Dari uraian di atas, baik yang dikemukakan Abdul Hay Al-farmawiy maupun M.Quraish Shihab sama-sama sependapat bahwa langkah awal yang ditempuh dalam mempergunakan metode tafsir maudhu’i adalah menetapkan topik atau masalah yang akan dibahas kemudian menghimpun ayat-ayat yang mempunyai pengertian yang sama dengan topik dan dilengkapi dengan hadis-hadis yang relevan dengan pokok bahasan dan yang perlu dicatat topik yang dibahas diusahakan pada persoalan yang langsung menyentuh kepentingan msyarakat. agar Al-Qur’an sebagai petunjuk hidup dapat memberi jawaban terhadap problem masyarakat itu.

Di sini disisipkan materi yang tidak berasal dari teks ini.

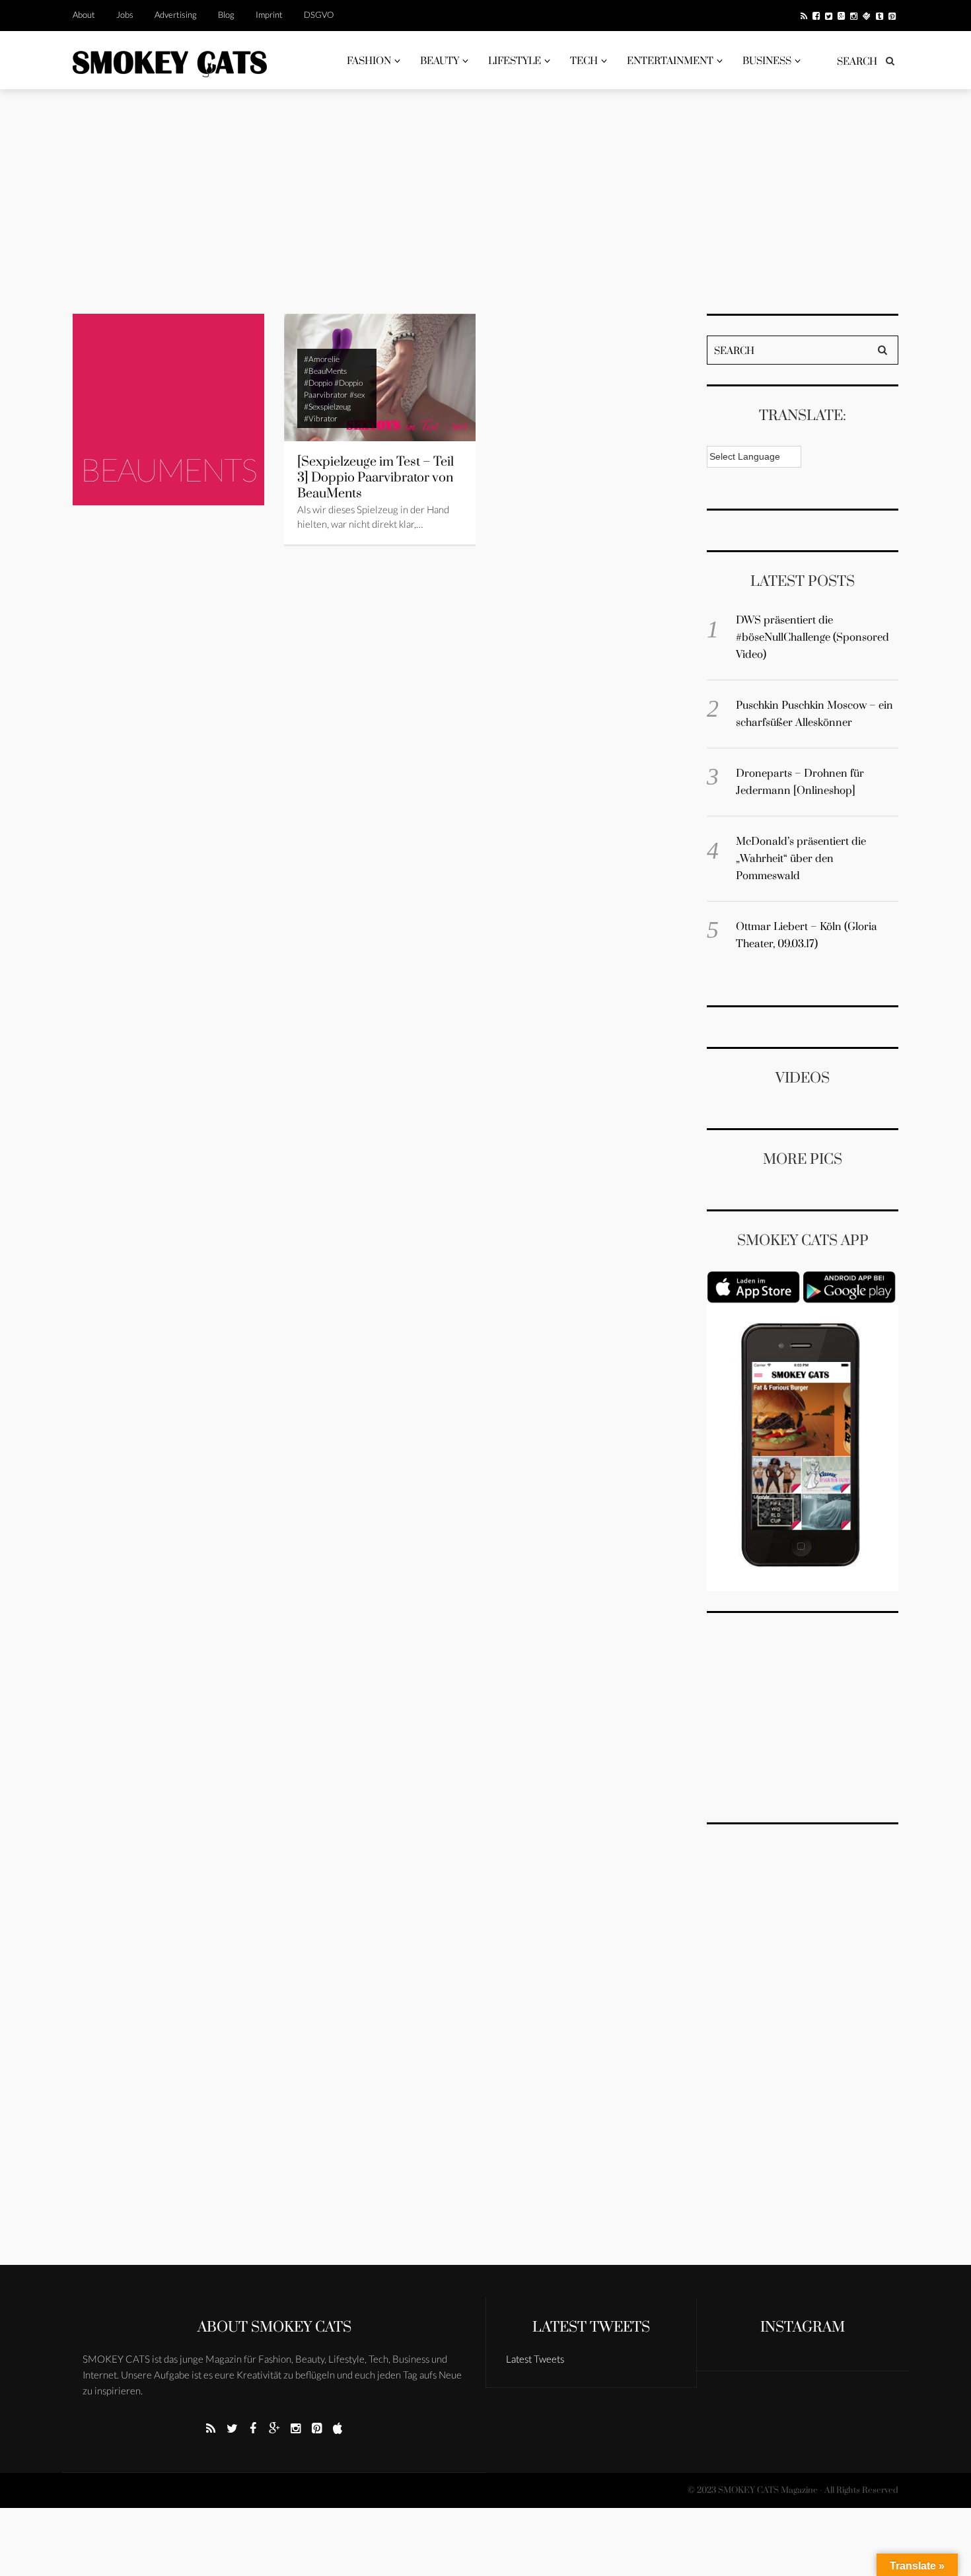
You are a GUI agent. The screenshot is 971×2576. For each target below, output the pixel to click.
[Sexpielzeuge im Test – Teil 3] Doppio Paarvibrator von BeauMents (375, 478)
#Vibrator (321, 418)
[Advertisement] (485, 201)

3.  Keistimewaan Tafsir Maudhu’i Menuntaskan Persoalan Masyarakat Kontemporer
Dari paparan di atas dapat diketahui bahwa tafsir maudhu’i mempunyai keistimewaan di dalam menuntaskan persoalan-persoalan masyarakat dibandingkan metode lainnya, antara lain :
a.        Menafsirkan ayat dengan ayat atau dengan hadis Nabi adalah suatu cara terbaik di dalam menafsirkan Al-Qur’an,
b.       Kesimpulan yang dihasilkan oleh metode maudhu’i mudah dipahami. Hal ini disebabkan ia membawa pembaca kepada petunjuk Al-Qur’an tanpa mengemukakan berbagai pembahasan terperinci dalam satu disiplin ilmu.Dengan demikian ia dapat membawa kita kepada pendapat Al-Qur’an tentang berbagai problem hidup disertai dengan jawaban-jawabannya. Hal ini membuktikan bahwa Al-Qur’an adalah petunjuk hidup.
c.        Metode ini memungkinkan seseorang untuk menolak anggapan adanya ayat-ayat yang bertentangan dalam Al-Qura’an, sekaligus membuktikan bahwa Al-Qur’an sejalan dengan perkembangan ilmu pengetahuan dan masyarakat.[9]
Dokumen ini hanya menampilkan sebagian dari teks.